He claims that "Man imposes on himself the requirement of being moral, although Nature is completely beyond morality" which is too simplistic. 1. Man is part of Nature, thus morals are by definition part of Nature. 2. There are selectionary pressures why morals evolve.

He also claims that a computer could not make statements that "this looks like..." which is completely wrong, there are plenty of examples in weak AI of this. For a better argument against strong AI, and a better discussion discussion of memory, the reader should turn to Bell's Levels and Loops paper. Of course memory doesn't exist in a strict read and write fashion in the brain (in the sense in which computers do) but it's still in some sense "mechanistic" even though it is still complex. Even a neural net, basic & as simplified as it is, stores memories in a distributed sense, so of course it won't be found in any one particular place. LeDoux's "Synaptic Self" explores some of the wetware examples of memory storage in more details.

"It indicates that no two brain states are ever alike, either for the brain of the same individual at different times, or for the brains of two different individuals" <- well of course there is at some level variation, but a lot of systematic patterns within and between individuals. I'm not sure what he's trying to say.

"heterogeneous reproduction, based on the availability of an immense reservoir of alternate but similar states" <- amino acid substitutional robustness, code redundancy, neutral evolution, etc. come to mind.

"To make palatable a purely mechanistic interpretation of heredity one would have to replace the cabinetmaker by a mechanical robot.
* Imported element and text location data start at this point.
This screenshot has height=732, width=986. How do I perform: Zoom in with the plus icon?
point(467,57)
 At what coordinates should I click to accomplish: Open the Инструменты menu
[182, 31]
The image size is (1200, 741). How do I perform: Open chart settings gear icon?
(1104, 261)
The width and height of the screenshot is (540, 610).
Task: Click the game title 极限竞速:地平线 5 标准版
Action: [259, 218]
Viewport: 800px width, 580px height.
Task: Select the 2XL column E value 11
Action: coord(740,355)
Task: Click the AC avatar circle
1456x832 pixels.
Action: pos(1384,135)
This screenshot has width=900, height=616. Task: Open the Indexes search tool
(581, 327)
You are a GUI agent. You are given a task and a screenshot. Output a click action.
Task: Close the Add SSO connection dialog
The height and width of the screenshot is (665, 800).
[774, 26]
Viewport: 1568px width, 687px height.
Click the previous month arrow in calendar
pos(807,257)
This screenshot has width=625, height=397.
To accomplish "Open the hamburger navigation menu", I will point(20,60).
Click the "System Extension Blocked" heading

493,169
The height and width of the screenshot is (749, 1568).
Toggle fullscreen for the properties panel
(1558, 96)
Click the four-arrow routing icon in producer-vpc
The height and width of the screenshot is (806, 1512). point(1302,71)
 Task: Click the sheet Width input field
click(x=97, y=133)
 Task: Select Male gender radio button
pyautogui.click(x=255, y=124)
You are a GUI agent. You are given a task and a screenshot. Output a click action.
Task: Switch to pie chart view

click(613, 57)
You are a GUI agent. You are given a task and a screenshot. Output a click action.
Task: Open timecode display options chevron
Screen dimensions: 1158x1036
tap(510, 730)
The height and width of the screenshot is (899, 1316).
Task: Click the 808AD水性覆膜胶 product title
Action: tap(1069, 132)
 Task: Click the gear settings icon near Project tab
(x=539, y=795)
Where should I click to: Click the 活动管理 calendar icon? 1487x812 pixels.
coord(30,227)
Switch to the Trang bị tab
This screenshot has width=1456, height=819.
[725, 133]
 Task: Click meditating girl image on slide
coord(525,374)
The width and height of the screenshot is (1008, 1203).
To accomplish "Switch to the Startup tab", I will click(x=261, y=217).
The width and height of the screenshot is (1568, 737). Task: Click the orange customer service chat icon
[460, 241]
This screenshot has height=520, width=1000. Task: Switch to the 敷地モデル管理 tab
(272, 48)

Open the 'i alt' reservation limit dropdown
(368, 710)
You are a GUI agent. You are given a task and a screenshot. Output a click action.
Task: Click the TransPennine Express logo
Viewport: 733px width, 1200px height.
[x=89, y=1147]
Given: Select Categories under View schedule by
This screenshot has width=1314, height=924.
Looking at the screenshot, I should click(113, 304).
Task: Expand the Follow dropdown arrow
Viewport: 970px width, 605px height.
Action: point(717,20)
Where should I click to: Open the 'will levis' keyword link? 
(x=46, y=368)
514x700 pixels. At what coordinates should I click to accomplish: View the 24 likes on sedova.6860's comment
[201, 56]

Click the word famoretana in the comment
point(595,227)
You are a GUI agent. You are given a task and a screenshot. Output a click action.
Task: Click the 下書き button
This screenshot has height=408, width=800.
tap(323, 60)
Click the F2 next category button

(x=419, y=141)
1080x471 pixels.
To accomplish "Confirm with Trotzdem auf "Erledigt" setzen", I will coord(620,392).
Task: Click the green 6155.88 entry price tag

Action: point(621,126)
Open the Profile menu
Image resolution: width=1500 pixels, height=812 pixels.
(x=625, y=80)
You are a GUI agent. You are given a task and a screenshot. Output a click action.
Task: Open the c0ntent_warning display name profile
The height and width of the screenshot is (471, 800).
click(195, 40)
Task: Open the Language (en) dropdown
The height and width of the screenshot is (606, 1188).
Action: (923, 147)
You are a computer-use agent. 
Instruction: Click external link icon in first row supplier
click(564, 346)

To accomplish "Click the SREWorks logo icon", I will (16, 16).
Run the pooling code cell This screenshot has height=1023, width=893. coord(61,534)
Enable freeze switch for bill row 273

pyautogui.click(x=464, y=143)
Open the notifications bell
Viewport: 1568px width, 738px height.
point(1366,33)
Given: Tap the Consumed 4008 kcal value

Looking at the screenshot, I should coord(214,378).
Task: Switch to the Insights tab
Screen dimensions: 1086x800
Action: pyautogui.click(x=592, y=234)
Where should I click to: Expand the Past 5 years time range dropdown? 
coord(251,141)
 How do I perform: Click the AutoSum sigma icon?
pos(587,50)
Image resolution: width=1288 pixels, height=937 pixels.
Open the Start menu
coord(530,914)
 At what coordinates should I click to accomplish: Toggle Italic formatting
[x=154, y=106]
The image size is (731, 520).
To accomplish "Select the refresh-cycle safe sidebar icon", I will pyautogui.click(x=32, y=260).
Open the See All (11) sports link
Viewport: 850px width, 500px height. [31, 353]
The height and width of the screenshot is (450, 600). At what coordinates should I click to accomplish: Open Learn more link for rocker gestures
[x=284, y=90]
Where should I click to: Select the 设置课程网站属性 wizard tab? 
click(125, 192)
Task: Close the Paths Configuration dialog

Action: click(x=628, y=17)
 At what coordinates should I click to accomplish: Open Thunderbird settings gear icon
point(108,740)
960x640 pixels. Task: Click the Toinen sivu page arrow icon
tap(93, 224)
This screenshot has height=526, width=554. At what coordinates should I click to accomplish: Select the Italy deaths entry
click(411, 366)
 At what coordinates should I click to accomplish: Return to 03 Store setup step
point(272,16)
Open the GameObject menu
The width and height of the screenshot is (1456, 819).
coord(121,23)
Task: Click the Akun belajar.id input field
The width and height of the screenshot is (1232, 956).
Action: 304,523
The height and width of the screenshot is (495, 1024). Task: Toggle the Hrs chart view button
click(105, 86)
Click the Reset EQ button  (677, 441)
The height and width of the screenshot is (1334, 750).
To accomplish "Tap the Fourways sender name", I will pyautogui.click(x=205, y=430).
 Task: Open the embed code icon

While this is conceivable it is nevertheless astounding that the empirical evidence of any chemical processes that would represent the activities of the cabinetmaker in our simile..." <- Plenty of things are made by robots (cars mostly made by robots) and there are plenty of mechanisms & chemicals involved with and understood in DNA. There is complexity but not anything "mechanistic" missing.

I think Kauffman's work is better, more rigorous, and less "vitalist"-ique (as much as Elsasser wants to avoid that, he portrays emergent properties as being something too akin to vitalism.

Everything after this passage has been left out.